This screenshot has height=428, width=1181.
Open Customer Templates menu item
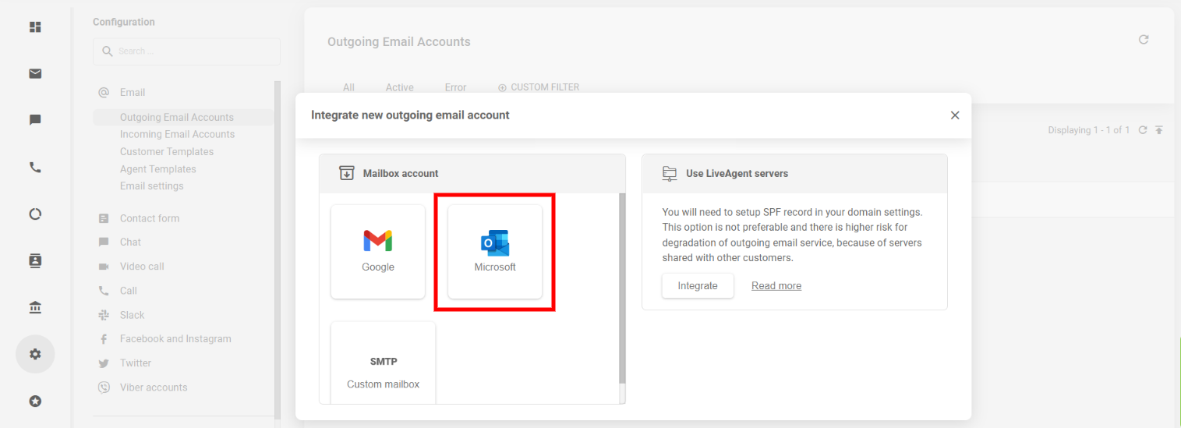pos(167,151)
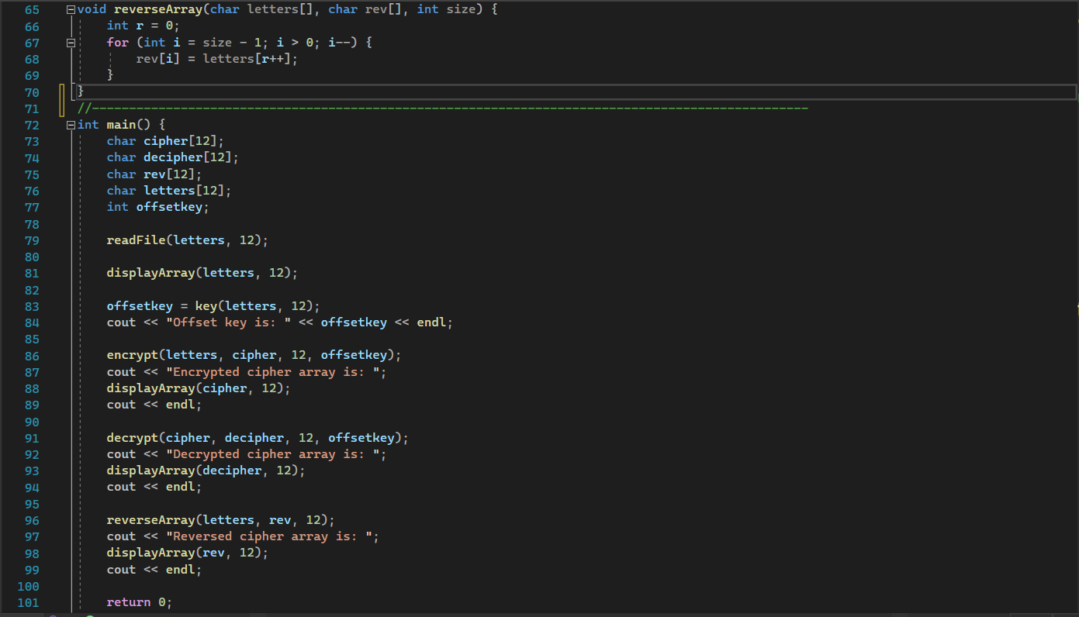Select line number 86 in the gutter
The image size is (1079, 617).
tap(31, 355)
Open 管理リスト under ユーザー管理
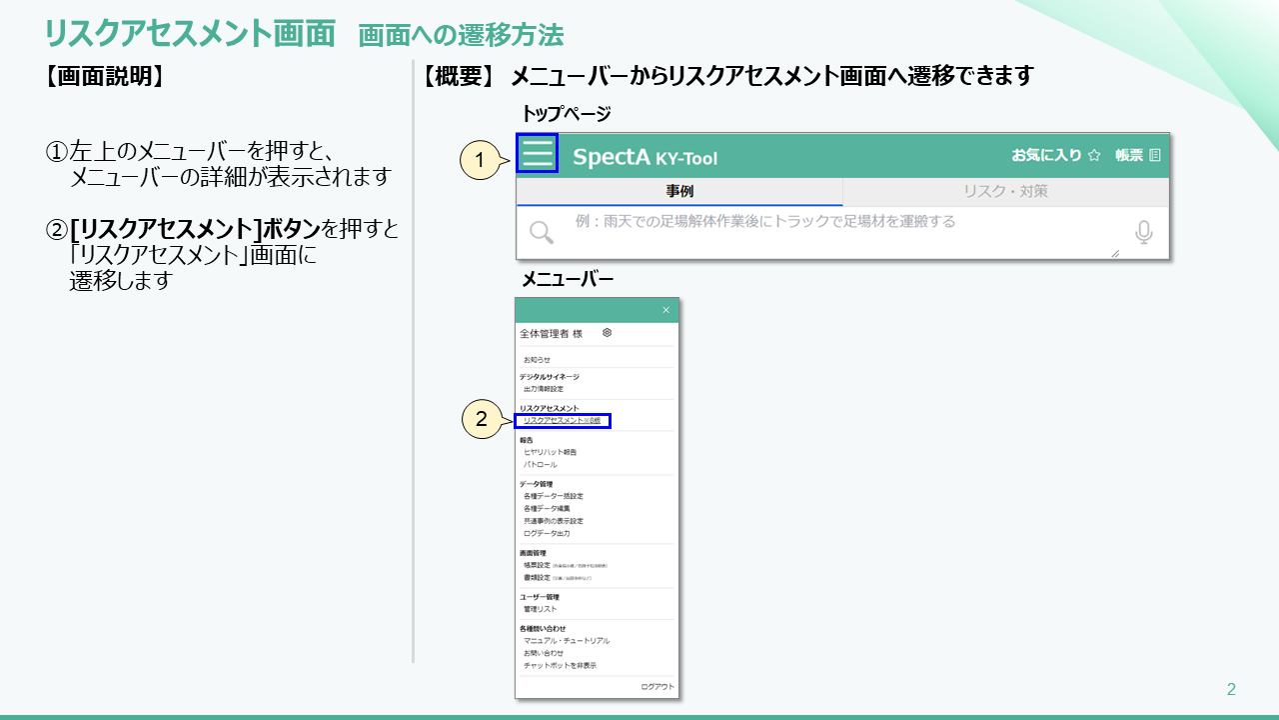This screenshot has height=720, width=1279. pos(541,609)
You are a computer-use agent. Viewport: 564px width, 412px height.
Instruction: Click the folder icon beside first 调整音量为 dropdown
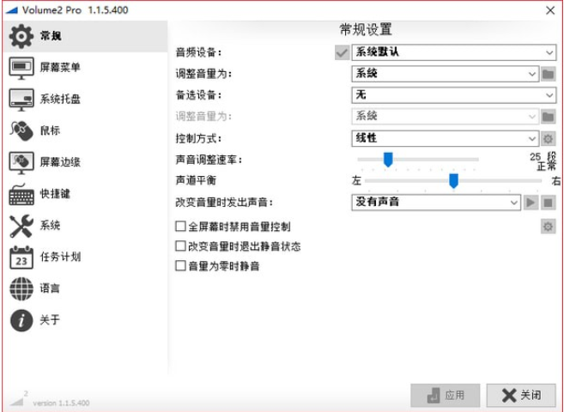click(x=549, y=74)
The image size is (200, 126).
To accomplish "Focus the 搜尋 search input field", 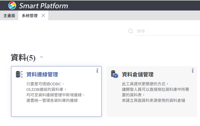I will [168, 31].
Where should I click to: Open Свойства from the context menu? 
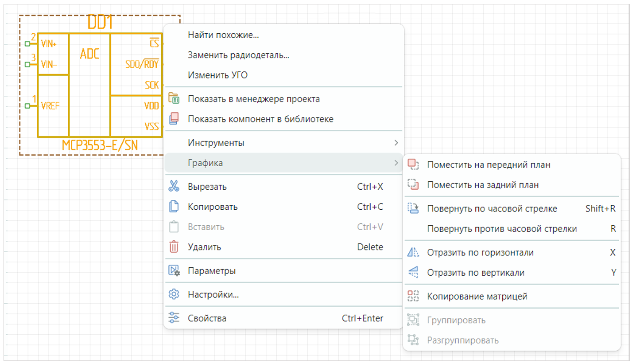207,318

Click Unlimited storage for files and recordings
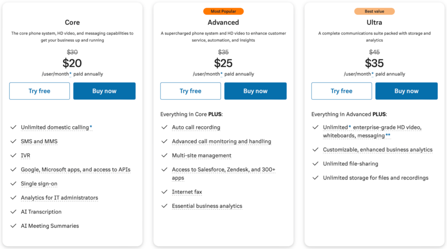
##############################
• _WHAT THE EXERCISE ASKS_:
Restate word for word only the lines from where the entries begin through the one with "The image size is (200, 126)."; omit the pictures.

• _EXPECTED ANSWER_:
This screenshot has height=428, width=1181.
Open Customer Templates menu item
pos(167,151)
Select line number 86 in the gutter
The image size is (1079, 617).
tap(31, 355)
Open 管理リスト under ユーザー管理
This screenshot has height=720, width=1279. pos(541,609)
You are a computer-use agent. Viewport: 564px width, 412px height.
Instruction: Click the folder icon beside first 调整音量为 dropdown
click(x=549, y=74)
The image size is (200, 126).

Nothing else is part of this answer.